Le modèle unique de classement des vins de Bordeaux, bien qu'il diffère selon les appellations, est loué par les acteurs de la filière et surtout par le marché des grands vins qui y trouve un mode de communication rassurant pour les consommateurs.

Qu'il soit gravé dans le marbre depuis 1855 comme celui des vins rouges de l'appellation Médoc ou des liquoreux de celle de Sauternes, inchangé depuis 1955 comme pour l'appellation Graves, ou encore révisable tous les dix ans comme dans le cas de Saint-Emilion, «à l'étranger, un classement est un véritable point de repère», assure Gérard Perse, propriétaire du château Pavie, promu début septembre dans le nouveau classement des plus grands crus de Saint-Emilion.

Selon lui, le marché chinois, devenu le premier importateur de vins de Bordeaux en volume et en valeur, «achète d'abord un classement».

«Le marché chinois aujourd'hui fonctionne comme cela a été le cas avec celui des États-Unis il y a 20 ans», confirme le courtier spécialisé dans les grands crus classés, François Lévêque. «Si les Chinois ont pénétré le marché de Bordeaux par les vins du Médoc c'est parce qu'il y avait du volume et surtout un classement», estime-t-il.

«Spécificité bordelaise», qui n'existe dans aucune autre région française de production, les classements «sont un facilitateur d'affaires car ils amènent de la notoriété et sont surtout une très bonne chose pour le consommateur en leur disant "vous achetez un vin de qualité"», souligne le courtier.

Anxiété

De par son poids, le nouveau classement des grands crus de Saint-Emilion, proposé pour validation au ministre de l'Agriculture début septembre, est donc toujours attendu avec anxiété par les propriétaires.

Cette année, il a été unanimement salué par les négociants qui achètent le vin avant de le revendre à ses clients importateurs ou distributeurs.

Mais l'obtention devant le Conseil d'État de l'annulation du précédent classement de 2006 par des propriétaires déclassés fait encore craindre de nouvelles procédures judiciaires.

«J'espère qu'il ne sera pas attaqué», soupire Hubert de Boüard, directeur de château Angélus, promu aux côtés de château Pavie au rang de Premier grand cru classé A, et directeur régional de l'Institut national de l'origine et de la qualité (INAO).

Non retenu par l'INAO, auquel l'organisme de défense et de gestion de Saint-Emilion a fait appel pour établir ce classement, le château Croque-Michotte, candidat à une distinction en grand cru classé, a même demandé à l'institut «de revoir nos notes et rectifier les erreurs», a déclaré à l'AFP le propriétaire associé, Pierre Carle, assurant avoir «les arguments juridiques» pour attaquer ce classement.

Toutefois ces classements n'effacent pas entièrement la loi de l'offre et de la demande, même s'ils sont un bon argument de vente.

Xavier Planty, président de l'Organisme de défense et de gestions de vins de Sauternes, estime même que «le marché fait la loi.
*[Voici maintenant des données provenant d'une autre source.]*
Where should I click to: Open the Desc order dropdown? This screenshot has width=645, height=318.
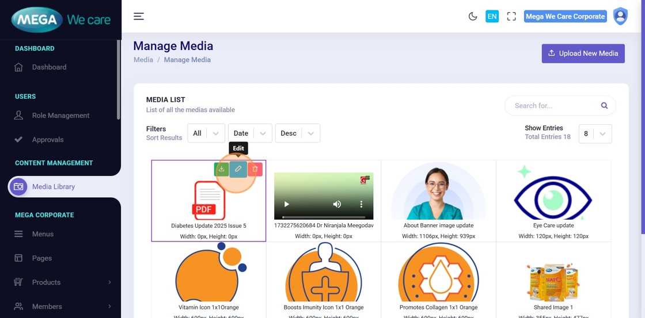[297, 133]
Quand un vin est très bon les consommateurs savent le reconnaître», assure-t-il, indiquant que dans son appellation «des vins non classés se vendent plus chers que d'autres classés».

Outre les classements, les notes attribuées par les critiques «sont très importantes pour le marché», souligne aussi François Dugoua, négociant spécialisé en grand cru pour la société Ulysse Cazabone.

«La note c'est la part variable qui compose la détermination du prix car le terroir, la renommée ou le classement, sauf à Saint-Émilion, sont immuables», indique-t-il.

Il confirme ainsi que la note de 100/100 attribuée à 18 châteaux bordelais du millésime 2009 au printemps par le célèbre critique Robert Parker «a crée une demande très forte».